Print exactly the lines that run from the first line of the material to the line containing "Click the yellow", both ends included, and skip the pictures.

=== Begin Enclosure ===

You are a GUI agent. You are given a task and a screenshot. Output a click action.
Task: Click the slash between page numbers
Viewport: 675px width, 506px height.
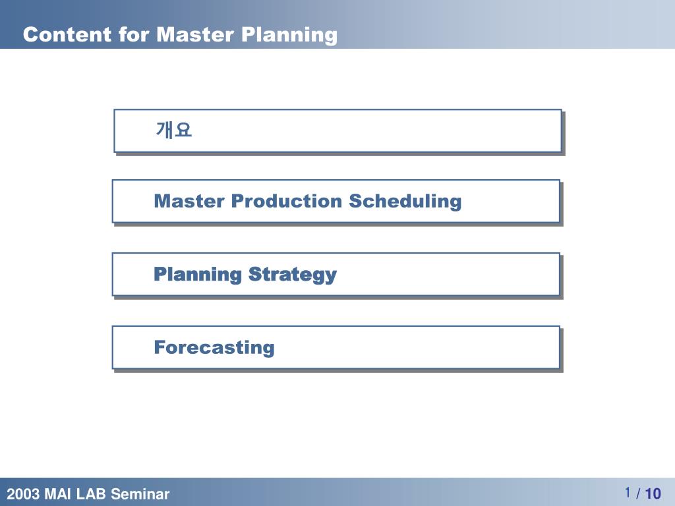pyautogui.click(x=638, y=493)
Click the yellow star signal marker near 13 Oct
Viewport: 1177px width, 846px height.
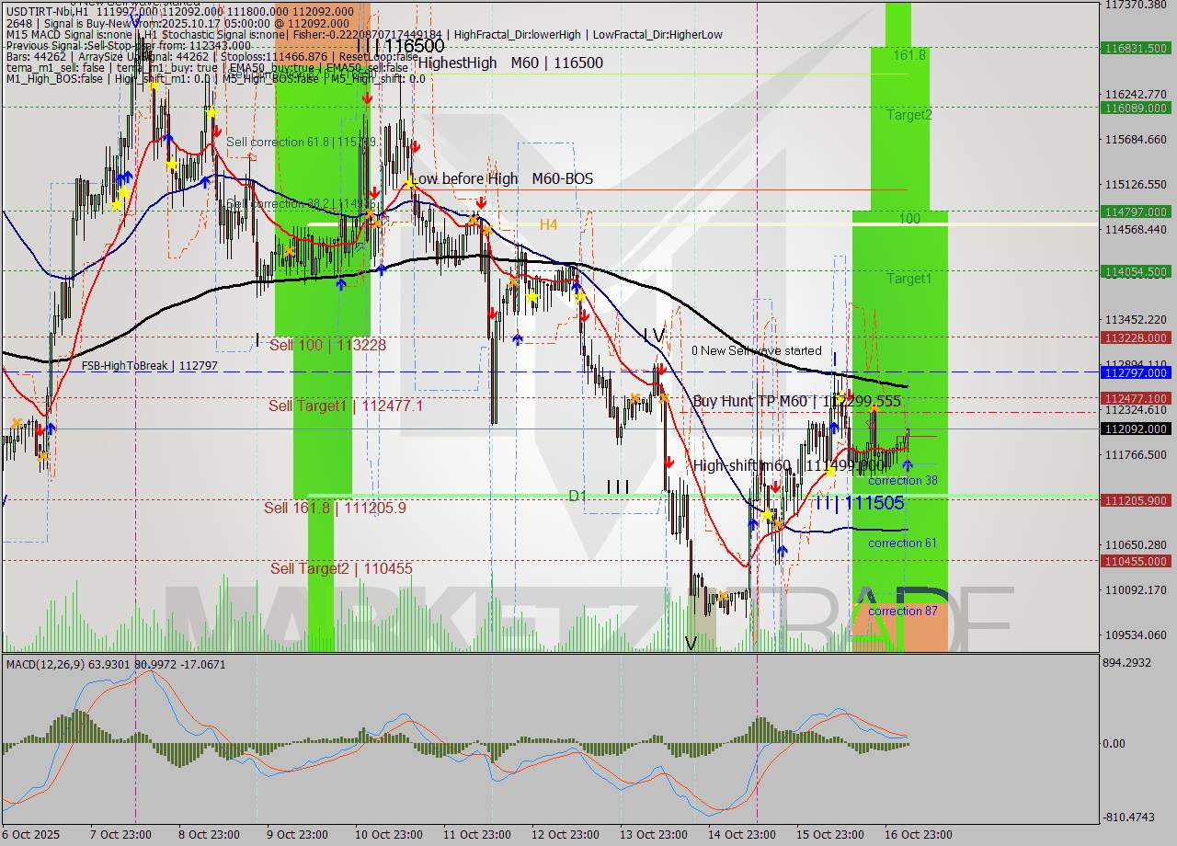point(578,294)
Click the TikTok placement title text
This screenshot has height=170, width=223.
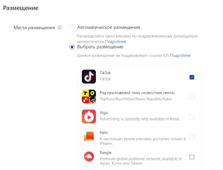[x=105, y=73]
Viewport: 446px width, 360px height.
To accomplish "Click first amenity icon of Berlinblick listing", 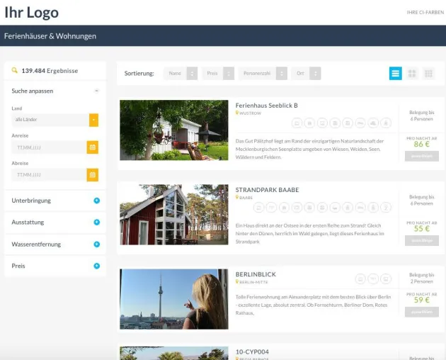I will click(360, 279).
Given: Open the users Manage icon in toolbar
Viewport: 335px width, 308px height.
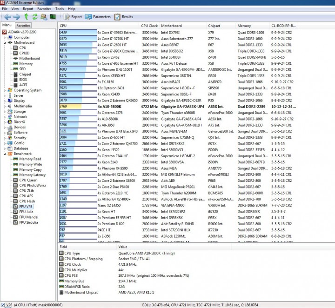Looking at the screenshot, I should point(44,17).
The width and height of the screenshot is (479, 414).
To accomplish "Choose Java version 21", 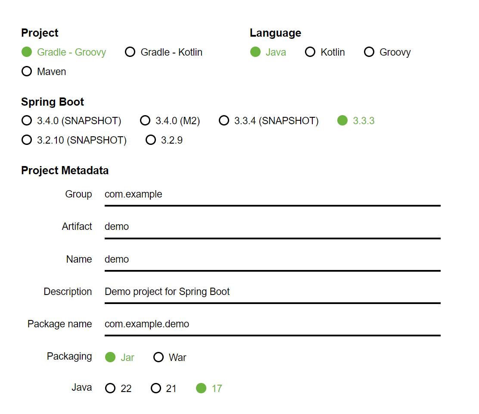I will pos(156,389).
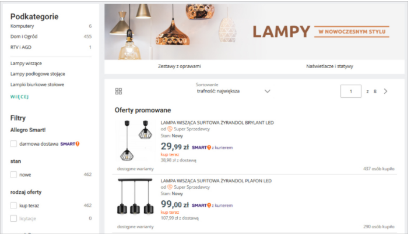The height and width of the screenshot is (237, 411).
Task: Open Naświetlacze i statywy tab
Action: pos(329,66)
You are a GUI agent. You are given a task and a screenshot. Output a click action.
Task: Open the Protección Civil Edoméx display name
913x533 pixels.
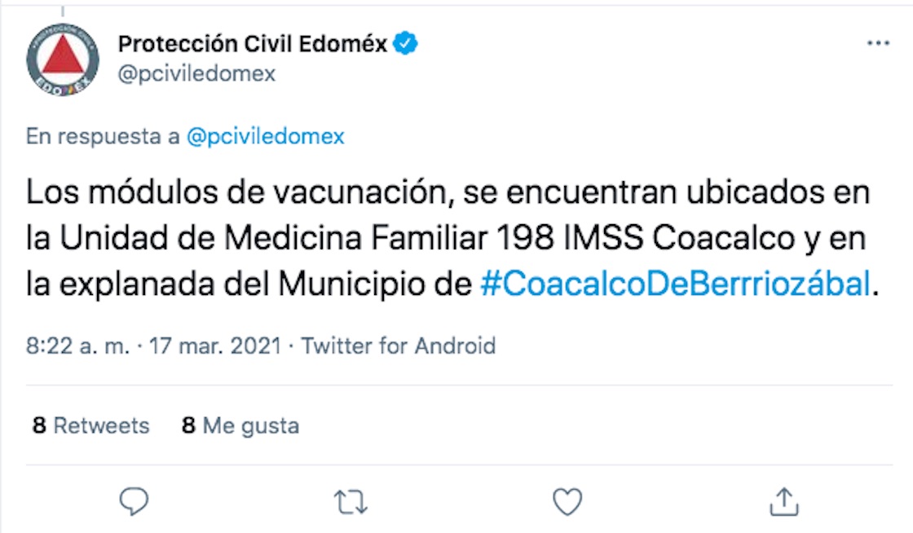point(253,44)
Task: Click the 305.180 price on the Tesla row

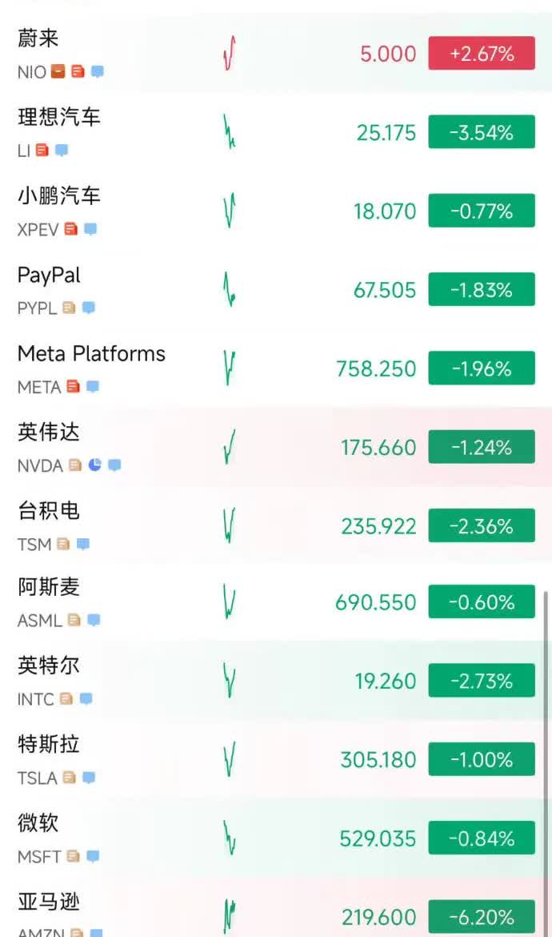Action: click(378, 760)

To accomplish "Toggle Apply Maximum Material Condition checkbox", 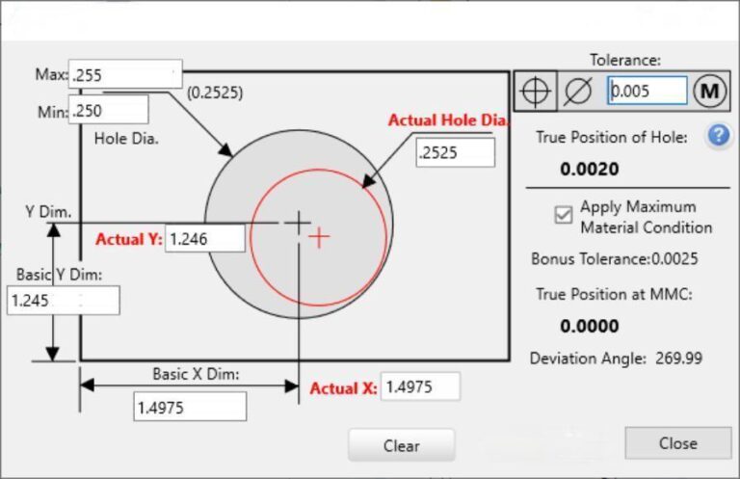I will (x=564, y=216).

=== End Enclosure ===

## Answer area:
You are a GUI agent. You are given a task and a screenshot. Output a click action.
Task: Click the slash between page numbers
Viewport: 675px width, 506px height.
pyautogui.click(x=638, y=493)
Click the yellow star signal marker near 13 Oct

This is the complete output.